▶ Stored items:

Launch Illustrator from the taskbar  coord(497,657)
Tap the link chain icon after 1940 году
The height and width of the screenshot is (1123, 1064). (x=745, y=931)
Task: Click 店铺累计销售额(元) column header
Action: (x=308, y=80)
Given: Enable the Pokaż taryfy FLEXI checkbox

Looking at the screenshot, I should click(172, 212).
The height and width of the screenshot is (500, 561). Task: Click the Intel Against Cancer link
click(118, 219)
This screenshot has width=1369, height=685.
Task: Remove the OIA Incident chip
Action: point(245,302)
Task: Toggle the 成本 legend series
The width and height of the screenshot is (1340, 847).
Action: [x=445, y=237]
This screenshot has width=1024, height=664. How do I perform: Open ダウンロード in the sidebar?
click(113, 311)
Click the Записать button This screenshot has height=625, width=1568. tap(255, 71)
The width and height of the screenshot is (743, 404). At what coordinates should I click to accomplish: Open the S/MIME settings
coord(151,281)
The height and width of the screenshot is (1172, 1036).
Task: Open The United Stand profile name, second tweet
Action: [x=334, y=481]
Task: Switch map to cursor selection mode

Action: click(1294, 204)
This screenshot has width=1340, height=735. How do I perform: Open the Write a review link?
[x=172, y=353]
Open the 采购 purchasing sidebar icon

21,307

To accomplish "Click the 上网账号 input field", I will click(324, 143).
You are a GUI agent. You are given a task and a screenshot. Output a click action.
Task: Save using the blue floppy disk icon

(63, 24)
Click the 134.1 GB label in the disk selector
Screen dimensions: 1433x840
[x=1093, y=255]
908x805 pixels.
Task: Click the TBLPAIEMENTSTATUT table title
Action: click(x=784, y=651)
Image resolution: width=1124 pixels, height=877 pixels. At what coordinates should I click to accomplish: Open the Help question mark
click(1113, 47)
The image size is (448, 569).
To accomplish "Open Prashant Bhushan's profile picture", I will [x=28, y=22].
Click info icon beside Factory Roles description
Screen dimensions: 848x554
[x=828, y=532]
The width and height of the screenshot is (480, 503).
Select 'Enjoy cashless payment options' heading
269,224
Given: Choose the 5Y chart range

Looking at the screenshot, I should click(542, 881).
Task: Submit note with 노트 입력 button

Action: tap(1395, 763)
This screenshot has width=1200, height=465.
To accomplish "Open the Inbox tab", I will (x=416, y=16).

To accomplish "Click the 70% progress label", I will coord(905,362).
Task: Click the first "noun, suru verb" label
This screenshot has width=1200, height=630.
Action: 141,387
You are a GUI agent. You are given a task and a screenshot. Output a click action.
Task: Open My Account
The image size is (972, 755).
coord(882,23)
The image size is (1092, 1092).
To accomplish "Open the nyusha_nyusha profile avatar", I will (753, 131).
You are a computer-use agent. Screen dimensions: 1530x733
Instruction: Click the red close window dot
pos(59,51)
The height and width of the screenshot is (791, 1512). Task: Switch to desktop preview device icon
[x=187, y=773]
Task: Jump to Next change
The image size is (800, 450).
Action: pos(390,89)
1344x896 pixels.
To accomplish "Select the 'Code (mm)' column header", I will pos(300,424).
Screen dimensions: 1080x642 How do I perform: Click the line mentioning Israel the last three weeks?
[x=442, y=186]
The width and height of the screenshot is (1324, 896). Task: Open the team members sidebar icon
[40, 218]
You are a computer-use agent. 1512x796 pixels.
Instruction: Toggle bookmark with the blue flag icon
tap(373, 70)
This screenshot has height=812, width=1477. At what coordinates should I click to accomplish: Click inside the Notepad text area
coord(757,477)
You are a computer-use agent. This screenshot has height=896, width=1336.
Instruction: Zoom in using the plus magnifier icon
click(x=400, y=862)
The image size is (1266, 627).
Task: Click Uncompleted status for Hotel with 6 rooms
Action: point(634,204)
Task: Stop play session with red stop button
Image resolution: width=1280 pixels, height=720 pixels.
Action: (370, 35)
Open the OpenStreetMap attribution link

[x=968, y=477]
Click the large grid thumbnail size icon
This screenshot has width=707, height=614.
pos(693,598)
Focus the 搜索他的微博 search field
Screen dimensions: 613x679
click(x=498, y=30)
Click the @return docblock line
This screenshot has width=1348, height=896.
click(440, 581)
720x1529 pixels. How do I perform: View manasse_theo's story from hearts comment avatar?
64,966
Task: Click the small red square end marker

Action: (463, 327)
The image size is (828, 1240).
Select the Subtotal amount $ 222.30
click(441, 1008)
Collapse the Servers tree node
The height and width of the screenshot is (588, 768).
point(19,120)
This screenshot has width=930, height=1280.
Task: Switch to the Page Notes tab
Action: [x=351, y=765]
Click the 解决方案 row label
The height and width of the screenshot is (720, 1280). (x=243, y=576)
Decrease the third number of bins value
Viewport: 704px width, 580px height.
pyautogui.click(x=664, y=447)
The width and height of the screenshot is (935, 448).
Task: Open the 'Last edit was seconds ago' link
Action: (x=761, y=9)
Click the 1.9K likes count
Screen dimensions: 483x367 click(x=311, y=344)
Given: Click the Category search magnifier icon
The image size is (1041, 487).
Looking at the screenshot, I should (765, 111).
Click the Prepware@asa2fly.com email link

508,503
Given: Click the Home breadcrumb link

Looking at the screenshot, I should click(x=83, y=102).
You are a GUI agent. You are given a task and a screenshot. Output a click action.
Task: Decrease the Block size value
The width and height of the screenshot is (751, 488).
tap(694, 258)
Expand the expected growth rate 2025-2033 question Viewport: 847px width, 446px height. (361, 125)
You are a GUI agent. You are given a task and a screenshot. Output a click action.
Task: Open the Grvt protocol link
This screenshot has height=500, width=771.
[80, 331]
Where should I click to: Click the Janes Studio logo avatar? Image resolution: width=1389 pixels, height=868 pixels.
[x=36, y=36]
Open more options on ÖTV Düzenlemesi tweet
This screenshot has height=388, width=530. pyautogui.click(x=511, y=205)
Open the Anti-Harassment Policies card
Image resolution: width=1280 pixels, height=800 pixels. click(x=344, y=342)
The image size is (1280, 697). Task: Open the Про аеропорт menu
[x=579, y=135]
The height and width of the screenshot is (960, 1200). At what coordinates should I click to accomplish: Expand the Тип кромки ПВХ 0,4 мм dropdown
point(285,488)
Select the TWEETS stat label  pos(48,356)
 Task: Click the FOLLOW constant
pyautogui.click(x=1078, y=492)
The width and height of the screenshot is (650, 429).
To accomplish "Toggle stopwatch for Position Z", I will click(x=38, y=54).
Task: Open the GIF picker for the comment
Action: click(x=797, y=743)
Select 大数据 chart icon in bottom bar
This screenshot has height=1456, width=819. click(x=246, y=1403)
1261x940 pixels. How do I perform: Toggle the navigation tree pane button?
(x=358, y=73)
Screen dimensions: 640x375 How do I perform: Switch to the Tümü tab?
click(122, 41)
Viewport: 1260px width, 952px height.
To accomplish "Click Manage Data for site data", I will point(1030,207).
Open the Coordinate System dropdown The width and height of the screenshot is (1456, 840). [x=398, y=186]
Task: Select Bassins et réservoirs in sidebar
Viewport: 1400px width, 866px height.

▶ THE PROBLEM: From the data above, extract every line in its exact form.

▶ WORKED SOLUTION:
Launch Illustrator from the taskbar  coord(497,657)
Tap the link chain icon after 1940 году
The height and width of the screenshot is (1123, 1064). (x=745, y=931)
Task: Click 店铺累计销售额(元) column header
Action: (x=308, y=80)
Given: Enable the Pokaż taryfy FLEXI checkbox

Looking at the screenshot, I should click(172, 212).
The height and width of the screenshot is (500, 561). Task: Click the Intel Against Cancer link
click(118, 219)
This screenshot has width=1369, height=685.
Task: Remove the OIA Incident chip
Action: point(245,302)
Task: Toggle the 成本 legend series
The width and height of the screenshot is (1340, 847).
Action: [x=445, y=237]
This screenshot has width=1024, height=664. How do I perform: Open ダウンロード in the sidebar?
click(113, 311)
Click the Записать button This screenshot has height=625, width=1568. tap(255, 71)
The width and height of the screenshot is (743, 404). At what coordinates should I click to accomplish: Open the S/MIME settings
coord(151,281)
The height and width of the screenshot is (1172, 1036).
Task: Open The United Stand profile name, second tweet
Action: [x=334, y=481]
Task: Switch map to cursor selection mode

Action: click(1294, 204)
This screenshot has width=1340, height=735. How do I perform: Open the Write a review link?
[x=172, y=353]
Open the 采购 purchasing sidebar icon

21,307

To accomplish "Click the 上网账号 input field", I will click(324, 143).
You are a GUI agent. You are given a task and a screenshot. Output a click action.
Task: Save using the blue floppy disk icon

(63, 24)
Click the 134.1 GB label in the disk selector
Screen dimensions: 1433x840
[x=1093, y=255]
908x805 pixels.
Task: Click the TBLPAIEMENTSTATUT table title
Action: click(x=784, y=651)
Image resolution: width=1124 pixels, height=877 pixels. At what coordinates should I click to accomplish: Open the Help question mark
click(1113, 47)
The image size is (448, 569).
To accomplish "Open Prashant Bhushan's profile picture", I will [x=28, y=22].
Click info icon beside Factory Roles description
Screen dimensions: 848x554
[x=828, y=532]
The width and height of the screenshot is (480, 503).
Select 'Enjoy cashless payment options' heading
269,224
Given: Choose the 5Y chart range

Looking at the screenshot, I should click(542, 881).
Task: Submit note with 노트 입력 button

Action: tap(1395, 763)
This screenshot has width=1200, height=465.
To accomplish "Open the Inbox tab", I will (x=416, y=16).

To accomplish "Click the 70% progress label", I will coord(905,362).
Task: Click the first "noun, suru verb" label
This screenshot has width=1200, height=630.
Action: 141,387
You are a GUI agent. You are given a task and a screenshot. Output a click action.
Task: Open My Account
The image size is (972, 755).
coord(882,23)
The image size is (1092, 1092).
To accomplish "Open the nyusha_nyusha profile avatar", I will (753, 131).
You are a computer-use agent. Screen dimensions: 1530x733
Instruction: Click the red close window dot
pos(59,51)
The height and width of the screenshot is (791, 1512). Task: Switch to desktop preview device icon
[x=187, y=773]
Task: Jump to Next change
The image size is (800, 450).
Action: pos(390,89)
1344x896 pixels.
To accomplish "Select the 'Code (mm)' column header", I will pos(300,424).
Screen dimensions: 1080x642 How do I perform: Click the line mentioning Israel the last three weeks?
[x=442, y=186]
The width and height of the screenshot is (1324, 896). Task: Open the team members sidebar icon
[40, 218]
You are a computer-use agent. 1512x796 pixels.
Instruction: Toggle bookmark with the blue flag icon
tap(373, 70)
This screenshot has height=812, width=1477. At what coordinates should I click to accomplish: Click inside the Notepad text area
coord(757,477)
You are a computer-use agent. This screenshot has height=896, width=1336.
Instruction: Zoom in using the plus magnifier icon
click(x=400, y=862)
The image size is (1266, 627).
Task: Click Uncompleted status for Hotel with 6 rooms
Action: point(634,204)
Task: Stop play session with red stop button
Image resolution: width=1280 pixels, height=720 pixels.
Action: (370, 35)
Open the OpenStreetMap attribution link

[x=968, y=477]
Click the large grid thumbnail size icon
This screenshot has width=707, height=614.
pos(693,598)
Focus the 搜索他的微博 search field
Screen dimensions: 613x679
click(x=498, y=30)
Click the @return docblock line
This screenshot has width=1348, height=896.
click(440, 581)
720x1529 pixels. How do I perform: View manasse_theo's story from hearts comment avatar?
64,966
Task: Click the small red square end marker

Action: (463, 327)
The image size is (828, 1240).
Select the Subtotal amount $ 222.30
click(441, 1008)
Collapse the Servers tree node
The height and width of the screenshot is (588, 768).
point(19,120)
This screenshot has width=930, height=1280.
Task: Switch to the Page Notes tab
Action: [x=351, y=765]
Click the 解决方案 row label
The height and width of the screenshot is (720, 1280). (x=243, y=576)
Decrease the third number of bins value
Viewport: 704px width, 580px height.
pyautogui.click(x=664, y=447)
The width and height of the screenshot is (935, 448).
Task: Open the 'Last edit was seconds ago' link
Action: (x=761, y=9)
Click the 1.9K likes count
Screen dimensions: 483x367 click(x=311, y=344)
Given: Click the Category search magnifier icon
The image size is (1041, 487).
Looking at the screenshot, I should (765, 111).
Click the Prepware@asa2fly.com email link

508,503
Given: Click the Home breadcrumb link

Looking at the screenshot, I should click(x=83, y=102).
You are a GUI agent. You are given a task and a screenshot. Output a click action.
Task: Decrease the Block size value
The width and height of the screenshot is (751, 488).
tap(694, 258)
Expand the expected growth rate 2025-2033 question Viewport: 847px width, 446px height. (361, 125)
You are a GUI agent. You are given a task and a screenshot. Output a click action.
Task: Open the Grvt protocol link
This screenshot has height=500, width=771.
[80, 331]
Where should I click to: Click the Janes Studio logo avatar? Image resolution: width=1389 pixels, height=868 pixels.
[x=36, y=36]
Open more options on ÖTV Düzenlemesi tweet
This screenshot has height=388, width=530. pyautogui.click(x=511, y=205)
Open the Anti-Harassment Policies card
Image resolution: width=1280 pixels, height=800 pixels. click(x=344, y=342)
The image size is (1280, 697). Task: Open the Про аеропорт menu
[x=579, y=135]
The height and width of the screenshot is (960, 1200). At what coordinates should I click to accomplish: Expand the Тип кромки ПВХ 0,4 мм dropdown
point(285,488)
Select the TWEETS stat label  pos(48,356)
 Task: Click the FOLLOW constant
pyautogui.click(x=1078, y=492)
The width and height of the screenshot is (650, 429).
To accomplish "Toggle stopwatch for Position Z", I will click(x=38, y=54).
Task: Open the GIF picker for the comment
Action: click(x=797, y=743)
Select 大数据 chart icon in bottom bar
This screenshot has height=1456, width=819. click(x=246, y=1403)
1261x940 pixels. How do I perform: Toggle the navigation tree pane button?
(x=358, y=73)
Screen dimensions: 640x375 How do I perform: Switch to the Tümü tab?
click(122, 41)
Viewport: 1260px width, 952px height.
To accomplish "Click Manage Data for site data", I will point(1030,207).
Open the Coordinate System dropdown The width and height of the screenshot is (1456, 840). [x=398, y=186]
Task: Select Bassins et réservoirs in sidebar
Viewport: 1400px width, 866px height.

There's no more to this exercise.